Nel mirino degli ispettori dell’azienda è finita in particolare la fornitura di preziosi da parte di una nota gioielleria romana, per un importo di circa 600 mila euro in quattro anni. L’ex responsabile della struttura “Premi e omaggi” è stato sospeso dall’incarico in via cautelativa e l’altro ieri è stato ascoltato dalla commissione disciplinare: «Sono un uomo distrutto, ho un figlio piccolo e rischio il licenziamento», ha dichiarato prima di staccare il telefono.
La difesa del colletto bianco è stata più o meno questa: non esisteva una procedura per cui occorresse registrare i destinatari dei doni. «È vero solo in parte», ribatte chi conosce il lavoro dell’audit e lo sta seguendo in prima persona: «In realtà c’è un articolo del codice etico che richiede l’indicazione dei beneficiari dei regali e la motivazione ». La bottega dell’orefice al centro di questo intrigo si trova a pochi metri da Trinità dei Monti a Roma.
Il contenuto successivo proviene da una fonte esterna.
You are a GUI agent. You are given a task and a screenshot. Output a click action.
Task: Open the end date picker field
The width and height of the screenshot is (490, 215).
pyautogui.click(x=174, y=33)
Il titolare accoglie Libero con un po’ di imbarazzo, quindi ammette di aver appreso la vicenda dal dirigente sotto inchiesta: «Qui però non ha mai chiesto sconti, né regali».
Il commerciante si lamenta: «Da gennaio a oggi abbiamo ricevuto commesse dalla Rai per soli 2 mila euro in premi, targhe e medaglie. Orecchini e gemelli d’oro? Non ne produciamo per la Rai da circa due anni». E prima? «Beh, sì, ma sempre per importi non superiori ai 7-8 mila euro per volta e raramente abbiamo superato i 100 mila euro di ordini annuali».
Dentro al suo storico negozio il gioielliere risponde con garbo, ma preferisce non precisare il valore dei singoli oggetti forniti alla Rai: «Non ho qui le fatture, ma posso dirle che abbiamo iniziato a lavorare con la tv di Stato vent’anni fa e grazie alla meritocrazia. Quando arrivarono in Rai il nostro presunto sponsor e il suo capo (l’ex capo della Comunicazione e delle relazioni esterne Guido Paglia ndr) io smisi di lavorare con viale Mazzini per oltre un anno. Al mio posto venne incaricata una gioielleria di via Condotti.
Successivamente venni ricontattato e mi fu chiesto di produrre i monili a prezzo inferiore rispetto al mio concorrente». Paglia, oggi in pensione, due giorni fa ha consegnato al responsabile dell’ufficio personale della Rai Luciano Flussi alcuni appunti con ordini e destinatari dei doni. Tra questi pure numerosi politici.
«A loro però non abbiamo donato i gemelli d’oro, bensì penne, libri e dischi» puntualizza con Libero Paglia. In ogni caso si tratta di penne di valore come le MontBlanc Greta Garbo o le Montegrappa. Ma per Natale qualche parlamentare ha ricevuto pure orologi di marca, in particolare Hamilton (prezzo minimo 300 euro) e Jaeger-LeCoultre (il Reverso, regalato dalla Rai, vale almeno 2.500 euro).
I gemelli, le spille e gli orecchini che tanto stanno facendo fibrillare i piani alti di Viale Mazzini invece erano indirizzati a «star, ambasciatori, vertici delle tv straniere». Dopo che Libero ha svelato l’esistenza di questa indagine sulla gestione del magazzino omaggi, nel mondo Rai si sono scatenati i pettegolezzi.
Masi, per due anni e mezzo direttore generale dell’azienda taglia corto: «Nella mia gestione al massimo abbiamo utilizzato dei fondi di magazzino. Io non ho mai ordinato nessun acquisto né conosco il gioielliere o il dirigente in questione».
Intanto l’inchiesta continua e, anche se è partita da una denuncia anonima, ai piani alti di viale Mazzini la difendono: «Non diamo importanza alle decine di email che ci segnalano storie di lenzuola. Né alle accuse senza prove. Ma se ci arriva una denuncia anonima che contesta fatti precisi e riscontrabili, ignorarla sarebbe un errore: è una questione di buona gestione». Il messaggio è chiaro: in Rai l’opera di pulizia non si arresta e gli aspiranti moralizzatori potranno continuare a indossare la maschera.